I'm not talking about Britney
Spears or Jessica Simpson here either. I'm talking about the kind of music you hear
in those vintage record stores, like the one in the movie High Fidelity, where
employees' sole purpose in life is to complete their set of bootleg tapes from
the Grateful Dead's 1972 European Tour. I'm talking about meaningful, powerful
music, the kind of music that isn't always played on commercial radio.

I had always enjoyed listening to
independent college radio. Where else could you hear the whole side of an album
commercial free? I felt that Union's historic radio
station, WRUC – “the first station in the nation” – was just the outlet I
needed to share my music with the world (or at least anyone within the
station's 20-mile radius). 

I'd
listened to rock radio long enough to know that what I needed was an on-air
partner with some charisma. I found him across the hall in West
College dormitory in the personage
of Peter Wilson.  Pete and I shared
similar taste in music and were ready to take the airwaves by storm.  We decided to call our show the “Intensive
Care Unit,” hoping our show would help ease the pain of a stressful work
day.  Pete graciously agreed to change
his name on the show to “Doc” to go along with the theme.  We signed on for the year in a mid-day
timeslot and were told to report to the studio for a training session.

When
we walked into the studio, we both felt as if we had died and gone to heaven. Here,
in three little rooms sat very large speakers; speakers that would send classic
rock and roll throughout the studio and provide us with a nice break from our
studies twice a week. Along with the speakers was the mixer that Pete would be
using to put us on the air while we sat ready at the microphones with headphones
wrapped around our ears. The adjacent room was crammed with equipment and
software that was soon to be used as a recording studio, and the last room was
filled floor to ceiling with records — that's right, vinyl albums. We were
determined to put these relics to use rather than allowing them to collect
dust. Thus was born our “all vinyl hour.”
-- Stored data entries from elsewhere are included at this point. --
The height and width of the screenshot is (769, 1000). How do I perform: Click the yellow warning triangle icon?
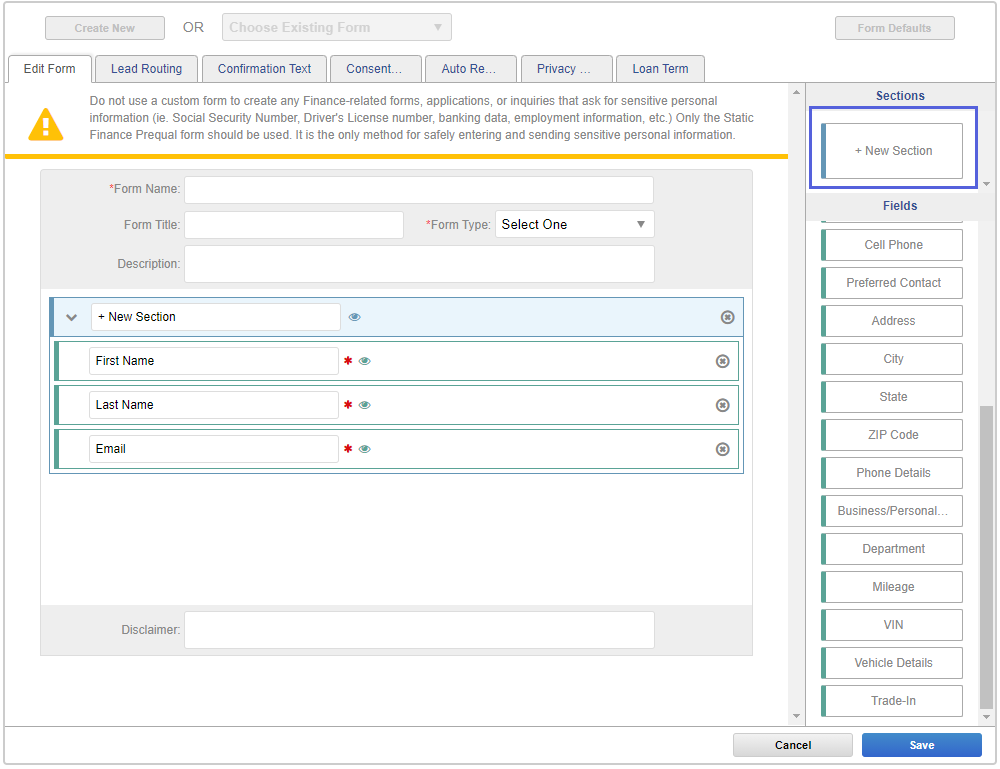(x=45, y=126)
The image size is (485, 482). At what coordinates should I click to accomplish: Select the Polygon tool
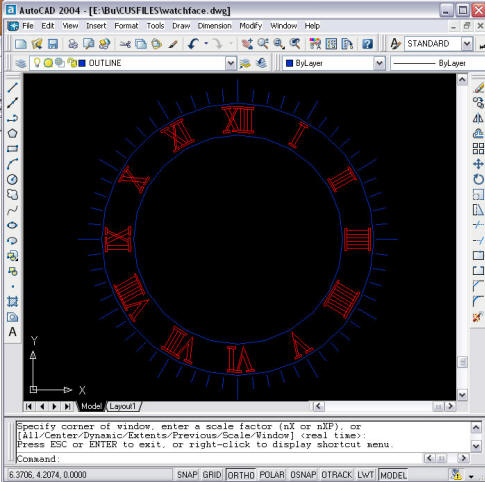pos(12,134)
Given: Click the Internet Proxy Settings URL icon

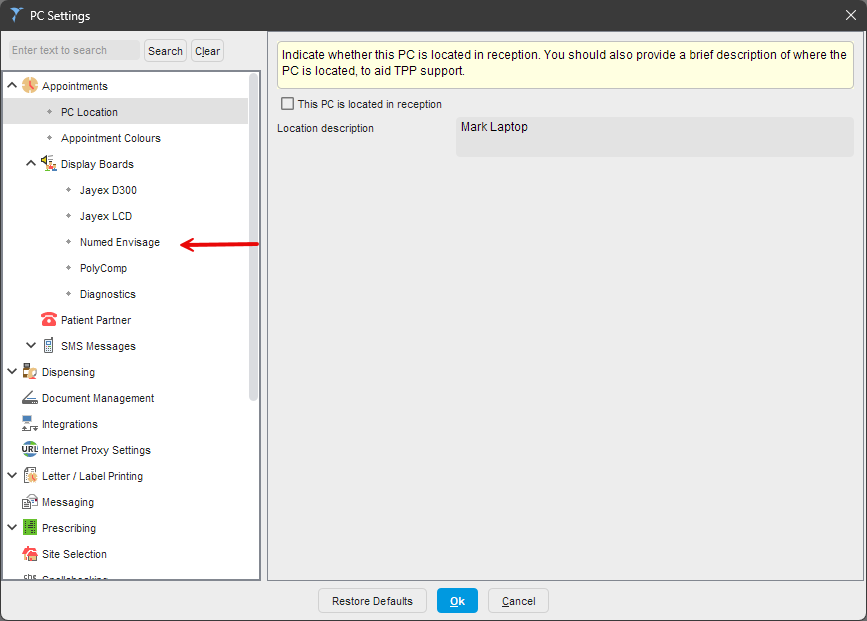Looking at the screenshot, I should pos(29,450).
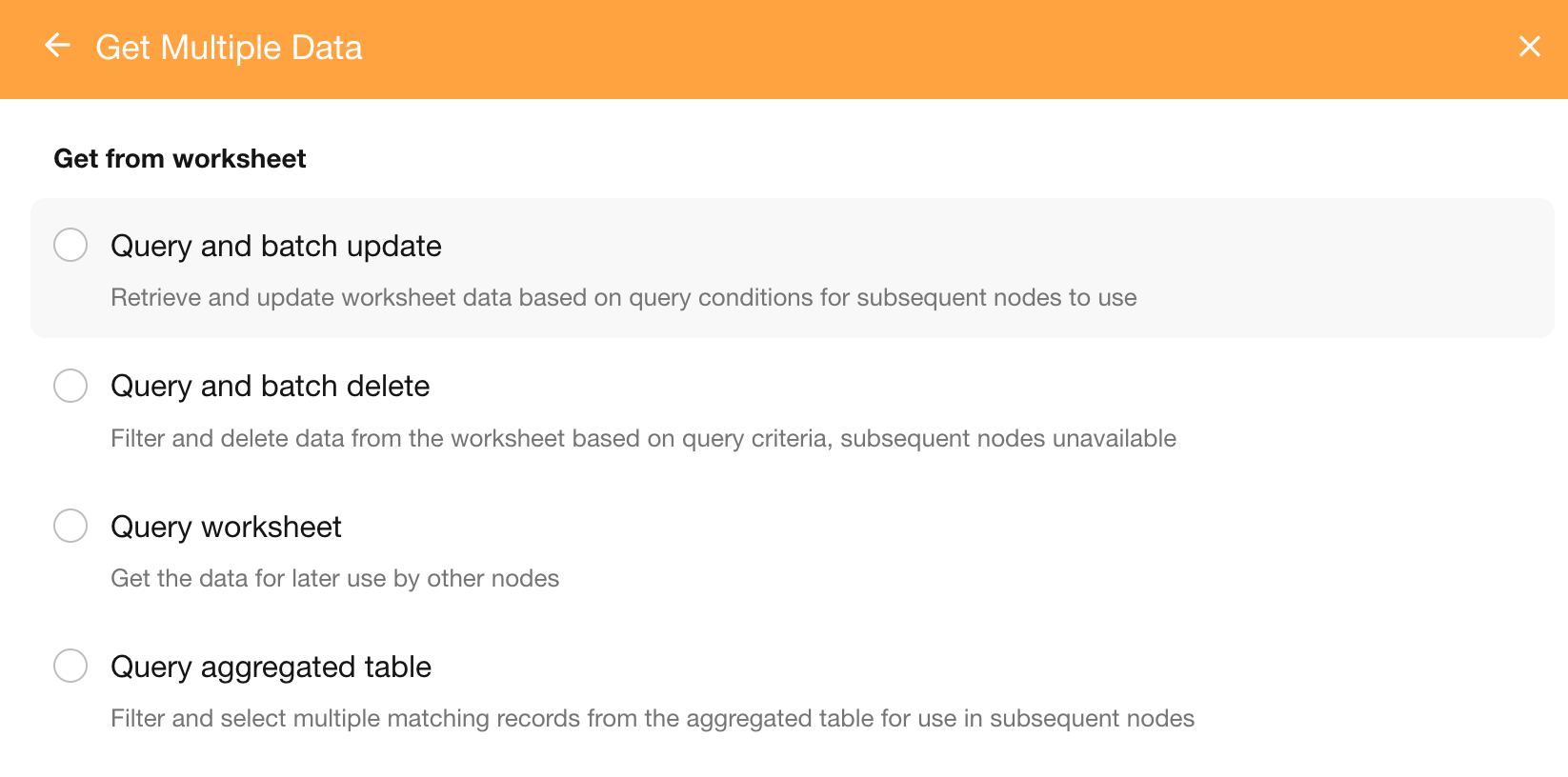
Task: Click the "Get from worksheet" section heading
Action: (x=180, y=158)
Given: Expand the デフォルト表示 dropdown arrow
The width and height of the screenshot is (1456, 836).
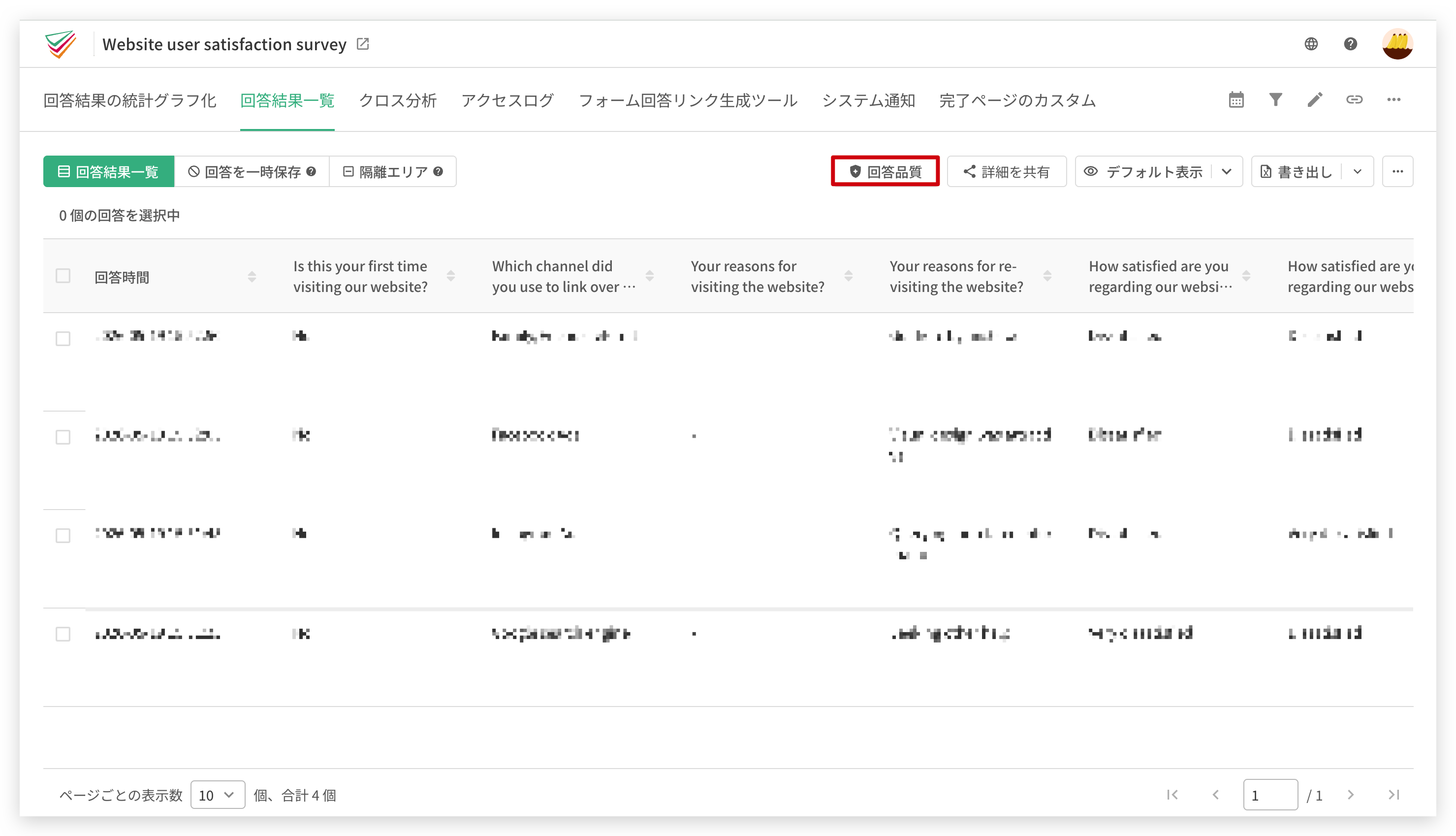Looking at the screenshot, I should (1227, 172).
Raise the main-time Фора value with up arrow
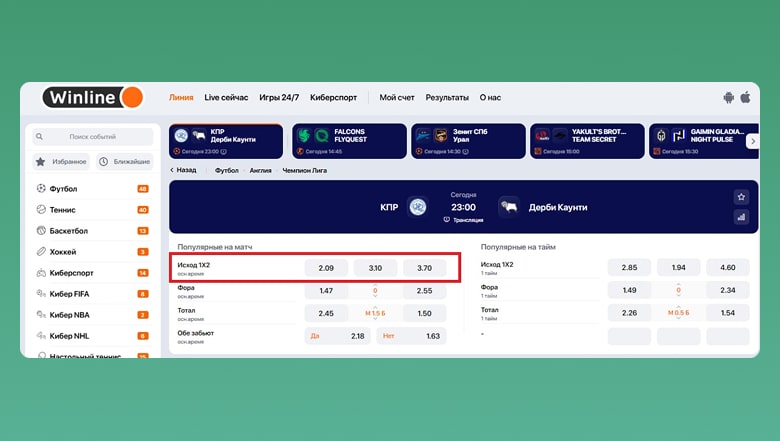The width and height of the screenshot is (780, 441). tap(375, 284)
Throughout the year I thoroughly
enjoyed our hour of song and dialogue. We talked about everything from upcoming
concerts to Rolling Stone magazine to movies. Though we didn't have a large fan
base (most often the streaming connection on the internet told us we had 10
listeners) we knew our small but supportive audience was cheering us on from
the second floor of our dormitory.

We took our job seriously and felt like maybe we were doing
something important. We were keeping alive the independent spirit of college
radio. Every time we would “Get the Led Out” (playing a Led Zeppelin song) or
played a “D-d-double Dose of the Dead” (back-to-back songs by the Grateful
Dead), or told our listeners what happened “Today in Rock History” we were
preserving that classic image of the radio pioneers that first spun an Elvis
Presley single or abandoned the status-quo of playing three-minute pop songs
and let Bob Dylan's “Like a Rolling Stone” reach listeners in all its six-minute
glory.

When we began to notice people
listening to the songs we had played on our show around the dorm, there was a
rewarding feeling of accomplishment. When we would get a rare request for a
song we knew people were really out there listening to what we were doing.  

Coming to Union,
I knew I wouldn't be the guy to break athletic records. So I make my
contribution to the college community by spinning records twice a week in the
WRUC studio.

Ross Marvin, a sophomore political science major from Clifton Park,
N.Y., returned to the airwaves this fall with “Intensive Care
Unit.” He also serves as PA announcer at Union's men's
and women's basketball games, and as an intern in the College's Office of Communications.